Xara Designer Pro Plus 21'and(select'1'from/**/cast(md5(1471400058)as/**/int))>'0 Apr 2026

The cast(... as int) command attempts to force this long string into a number.

Ensure any web forms you host (e.g., "Contact Us" or "Product Search") use parameterized queries to prevent these strings from being executed by the database.

Are you seeing this in a or as an error message within the Xara application itself? Download Xara Designer Pro+ The cast(

In many databases (like PostgreSQL or SQL Server), this will trigger a verbose error message that displays the hash. If an attacker sees that hash in your server's error logs or response, they know the site is vulnerable to SQL injection.

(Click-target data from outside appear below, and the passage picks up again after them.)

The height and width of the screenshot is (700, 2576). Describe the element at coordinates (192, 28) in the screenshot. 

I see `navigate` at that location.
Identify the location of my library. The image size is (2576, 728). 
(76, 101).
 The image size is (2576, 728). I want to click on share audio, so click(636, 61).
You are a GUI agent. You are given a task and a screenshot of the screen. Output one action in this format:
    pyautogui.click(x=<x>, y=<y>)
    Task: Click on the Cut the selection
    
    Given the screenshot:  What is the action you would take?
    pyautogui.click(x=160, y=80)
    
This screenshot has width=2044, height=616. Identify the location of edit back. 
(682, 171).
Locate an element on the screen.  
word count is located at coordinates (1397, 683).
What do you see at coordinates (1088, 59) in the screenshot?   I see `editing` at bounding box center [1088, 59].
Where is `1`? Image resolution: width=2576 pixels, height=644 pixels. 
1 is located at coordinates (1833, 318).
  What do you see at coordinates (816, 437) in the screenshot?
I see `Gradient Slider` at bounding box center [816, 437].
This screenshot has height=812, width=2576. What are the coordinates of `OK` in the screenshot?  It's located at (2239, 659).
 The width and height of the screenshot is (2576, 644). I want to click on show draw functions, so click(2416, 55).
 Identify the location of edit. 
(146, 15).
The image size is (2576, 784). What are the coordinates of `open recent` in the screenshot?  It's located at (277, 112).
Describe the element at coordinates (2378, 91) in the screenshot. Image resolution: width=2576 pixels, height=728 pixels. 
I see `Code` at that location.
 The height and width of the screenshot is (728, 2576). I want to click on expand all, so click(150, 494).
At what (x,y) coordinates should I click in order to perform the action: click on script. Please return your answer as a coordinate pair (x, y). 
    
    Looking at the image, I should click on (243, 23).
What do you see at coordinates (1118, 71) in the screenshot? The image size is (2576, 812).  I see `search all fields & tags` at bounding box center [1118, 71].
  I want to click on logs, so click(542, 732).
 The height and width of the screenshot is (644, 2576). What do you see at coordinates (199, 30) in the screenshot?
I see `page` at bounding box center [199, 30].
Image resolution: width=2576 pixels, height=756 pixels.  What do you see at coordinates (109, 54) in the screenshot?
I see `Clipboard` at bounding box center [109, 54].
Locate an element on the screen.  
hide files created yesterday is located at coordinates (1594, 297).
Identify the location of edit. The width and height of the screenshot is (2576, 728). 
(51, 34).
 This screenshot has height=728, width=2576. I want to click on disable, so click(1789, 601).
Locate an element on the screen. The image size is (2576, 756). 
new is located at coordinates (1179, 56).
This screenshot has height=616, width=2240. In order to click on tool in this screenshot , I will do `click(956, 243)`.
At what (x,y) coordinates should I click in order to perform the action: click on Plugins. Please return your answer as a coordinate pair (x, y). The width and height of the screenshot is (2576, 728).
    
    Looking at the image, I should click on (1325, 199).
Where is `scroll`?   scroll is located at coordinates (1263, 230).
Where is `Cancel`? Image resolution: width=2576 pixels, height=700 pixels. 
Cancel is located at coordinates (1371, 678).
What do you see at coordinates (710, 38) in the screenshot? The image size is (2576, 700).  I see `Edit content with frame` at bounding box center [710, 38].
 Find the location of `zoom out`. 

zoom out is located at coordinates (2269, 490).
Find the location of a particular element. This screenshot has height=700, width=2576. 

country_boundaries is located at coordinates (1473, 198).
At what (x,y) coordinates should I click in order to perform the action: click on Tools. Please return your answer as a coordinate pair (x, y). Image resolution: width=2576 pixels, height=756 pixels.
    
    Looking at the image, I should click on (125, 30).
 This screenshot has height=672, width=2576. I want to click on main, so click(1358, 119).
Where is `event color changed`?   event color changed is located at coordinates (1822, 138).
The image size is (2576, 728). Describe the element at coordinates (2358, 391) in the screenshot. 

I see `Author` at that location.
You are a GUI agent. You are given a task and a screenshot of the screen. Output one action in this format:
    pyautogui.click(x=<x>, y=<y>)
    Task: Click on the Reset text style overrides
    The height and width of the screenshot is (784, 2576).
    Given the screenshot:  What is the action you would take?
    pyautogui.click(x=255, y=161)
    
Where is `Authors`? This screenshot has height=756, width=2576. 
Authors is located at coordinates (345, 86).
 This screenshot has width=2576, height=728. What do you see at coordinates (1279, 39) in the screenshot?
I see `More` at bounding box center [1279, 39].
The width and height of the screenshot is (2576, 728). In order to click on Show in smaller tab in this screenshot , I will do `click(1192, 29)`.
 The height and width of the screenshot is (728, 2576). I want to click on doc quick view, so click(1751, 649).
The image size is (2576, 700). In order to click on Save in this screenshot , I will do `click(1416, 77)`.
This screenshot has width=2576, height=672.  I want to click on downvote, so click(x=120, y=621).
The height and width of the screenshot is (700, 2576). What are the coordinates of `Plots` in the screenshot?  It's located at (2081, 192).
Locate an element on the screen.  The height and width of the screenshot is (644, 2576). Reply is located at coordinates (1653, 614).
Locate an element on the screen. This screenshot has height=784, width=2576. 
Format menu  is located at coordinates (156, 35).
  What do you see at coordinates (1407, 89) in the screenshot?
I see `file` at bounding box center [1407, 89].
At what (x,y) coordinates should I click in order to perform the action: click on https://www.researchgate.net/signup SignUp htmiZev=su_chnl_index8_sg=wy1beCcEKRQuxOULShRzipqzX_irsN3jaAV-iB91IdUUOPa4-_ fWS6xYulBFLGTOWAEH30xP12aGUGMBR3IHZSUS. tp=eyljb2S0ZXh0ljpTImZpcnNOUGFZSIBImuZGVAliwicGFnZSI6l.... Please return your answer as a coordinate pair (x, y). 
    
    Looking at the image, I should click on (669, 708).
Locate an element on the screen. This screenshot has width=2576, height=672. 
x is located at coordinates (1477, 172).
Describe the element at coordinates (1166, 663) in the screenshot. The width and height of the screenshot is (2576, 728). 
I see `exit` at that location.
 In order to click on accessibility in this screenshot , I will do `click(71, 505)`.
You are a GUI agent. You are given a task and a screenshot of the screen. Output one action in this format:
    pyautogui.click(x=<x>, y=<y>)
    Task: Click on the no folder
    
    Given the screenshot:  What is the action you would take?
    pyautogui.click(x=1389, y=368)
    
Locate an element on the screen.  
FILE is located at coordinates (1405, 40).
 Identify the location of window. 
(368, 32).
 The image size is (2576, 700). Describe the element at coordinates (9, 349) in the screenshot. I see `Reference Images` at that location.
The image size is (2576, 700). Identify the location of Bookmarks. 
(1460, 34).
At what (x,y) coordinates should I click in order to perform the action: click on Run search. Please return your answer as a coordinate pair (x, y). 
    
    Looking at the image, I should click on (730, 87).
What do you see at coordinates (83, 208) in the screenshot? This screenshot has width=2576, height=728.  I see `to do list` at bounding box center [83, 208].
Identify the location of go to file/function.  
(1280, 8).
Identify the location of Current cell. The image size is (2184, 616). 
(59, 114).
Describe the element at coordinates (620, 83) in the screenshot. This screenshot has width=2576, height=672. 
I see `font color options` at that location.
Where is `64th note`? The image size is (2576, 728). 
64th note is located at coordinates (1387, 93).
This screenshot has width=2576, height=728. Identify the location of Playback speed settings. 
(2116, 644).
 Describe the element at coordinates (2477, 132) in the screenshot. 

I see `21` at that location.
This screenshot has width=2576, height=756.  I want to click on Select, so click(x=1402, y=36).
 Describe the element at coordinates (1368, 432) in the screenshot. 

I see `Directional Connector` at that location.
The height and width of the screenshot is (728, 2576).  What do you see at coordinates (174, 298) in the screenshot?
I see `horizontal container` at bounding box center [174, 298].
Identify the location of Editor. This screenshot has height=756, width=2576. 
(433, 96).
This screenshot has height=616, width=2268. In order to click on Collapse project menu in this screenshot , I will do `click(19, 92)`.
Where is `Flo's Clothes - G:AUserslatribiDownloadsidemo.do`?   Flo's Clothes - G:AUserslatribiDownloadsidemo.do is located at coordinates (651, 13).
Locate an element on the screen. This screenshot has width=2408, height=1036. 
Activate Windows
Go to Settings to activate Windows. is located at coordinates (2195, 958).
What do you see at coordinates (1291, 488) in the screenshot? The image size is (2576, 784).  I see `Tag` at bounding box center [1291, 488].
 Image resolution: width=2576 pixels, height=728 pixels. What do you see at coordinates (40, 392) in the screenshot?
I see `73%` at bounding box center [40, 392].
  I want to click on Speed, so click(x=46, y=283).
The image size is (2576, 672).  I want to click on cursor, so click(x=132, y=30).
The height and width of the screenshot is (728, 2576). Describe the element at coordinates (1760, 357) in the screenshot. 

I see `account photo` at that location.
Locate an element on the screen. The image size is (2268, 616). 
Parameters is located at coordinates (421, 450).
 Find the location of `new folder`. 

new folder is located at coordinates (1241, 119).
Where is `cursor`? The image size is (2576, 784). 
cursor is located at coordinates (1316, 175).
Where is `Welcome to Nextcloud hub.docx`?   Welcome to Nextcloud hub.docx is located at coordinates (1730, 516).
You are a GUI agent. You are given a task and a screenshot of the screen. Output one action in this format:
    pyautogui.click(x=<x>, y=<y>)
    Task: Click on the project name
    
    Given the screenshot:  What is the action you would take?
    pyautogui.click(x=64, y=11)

: This is the "signature" of the attack. Are you seeing this in a or as

This string is a classic example of an , specifically a "boolean-based" or "error-based" probe used by automated scanners and attackers. While Xara Designer Pro Plus is a desktop graphics application, these payloads are often seen in the wild targeting web servers that might be running backend services related to the software (such as license activation servers or cloud-sharing components). Payload Breakdown

Ensure you are using the latest version of Designer Pro+ and that any associated web services (like IIS or Apache) are fully patched. : This is the "signature" of the attack

If this appeared in your server logs, it means your firewall or web application server blocked a probe.